**REQUIREMENT:** In the listing below, print exactly the lines between the line holding "The height and width of the screenshot is (806, 1024)." and the line holding "Click the learning", inclusive, and no more.

**EXTRACTED RECORDS:**
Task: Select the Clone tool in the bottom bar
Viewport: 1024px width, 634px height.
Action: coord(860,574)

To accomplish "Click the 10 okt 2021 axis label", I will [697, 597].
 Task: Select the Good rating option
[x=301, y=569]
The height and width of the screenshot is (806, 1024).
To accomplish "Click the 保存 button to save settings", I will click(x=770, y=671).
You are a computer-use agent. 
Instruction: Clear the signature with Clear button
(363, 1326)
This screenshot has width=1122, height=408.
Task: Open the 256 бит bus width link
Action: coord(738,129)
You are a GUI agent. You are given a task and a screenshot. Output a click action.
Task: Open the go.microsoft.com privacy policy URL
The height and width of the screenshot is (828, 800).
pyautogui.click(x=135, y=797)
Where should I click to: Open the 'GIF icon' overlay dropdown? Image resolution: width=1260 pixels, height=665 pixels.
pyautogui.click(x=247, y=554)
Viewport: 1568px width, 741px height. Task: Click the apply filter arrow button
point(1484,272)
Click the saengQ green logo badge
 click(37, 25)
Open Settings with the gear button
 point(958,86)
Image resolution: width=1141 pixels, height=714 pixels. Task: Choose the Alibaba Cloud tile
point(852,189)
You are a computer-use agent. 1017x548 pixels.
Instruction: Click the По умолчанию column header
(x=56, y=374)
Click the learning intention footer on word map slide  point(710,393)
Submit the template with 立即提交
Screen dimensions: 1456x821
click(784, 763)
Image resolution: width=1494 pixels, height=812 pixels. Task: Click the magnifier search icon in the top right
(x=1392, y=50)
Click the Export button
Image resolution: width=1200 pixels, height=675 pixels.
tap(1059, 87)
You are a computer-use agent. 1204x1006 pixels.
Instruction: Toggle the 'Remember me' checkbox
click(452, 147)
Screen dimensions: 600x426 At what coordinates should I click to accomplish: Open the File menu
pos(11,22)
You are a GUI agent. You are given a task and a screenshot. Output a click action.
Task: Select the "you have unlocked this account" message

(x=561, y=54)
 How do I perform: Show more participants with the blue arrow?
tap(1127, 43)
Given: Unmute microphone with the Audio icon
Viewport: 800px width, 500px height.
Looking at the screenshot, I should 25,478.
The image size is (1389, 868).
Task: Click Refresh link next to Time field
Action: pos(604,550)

**RESULT:**
The height and width of the screenshot is (806, 1024).
To accomplish "Click the 保存 button to save settings", I will click(x=770, y=671).
You are a computer-use agent. 
Instruction: Clear the signature with Clear button
(363, 1326)
This screenshot has width=1122, height=408.
Task: Open the 256 бит bus width link
Action: coord(738,129)
You are a GUI agent. You are given a task and a screenshot. Output a click action.
Task: Open the go.microsoft.com privacy policy URL
The height and width of the screenshot is (828, 800).
pyautogui.click(x=135, y=797)
Where should I click to: Open the 'GIF icon' overlay dropdown? Image resolution: width=1260 pixels, height=665 pixels.
pyautogui.click(x=247, y=554)
Viewport: 1568px width, 741px height. Task: Click the apply filter arrow button
point(1484,272)
Click the saengQ green logo badge
 click(37, 25)
Open Settings with the gear button
 point(958,86)
Image resolution: width=1141 pixels, height=714 pixels. Task: Choose the Alibaba Cloud tile
point(852,189)
You are a computer-use agent. 1017x548 pixels.
Instruction: Click the По умолчанию column header
(x=56, y=374)
Click the learning intention footer on word map slide  point(710,393)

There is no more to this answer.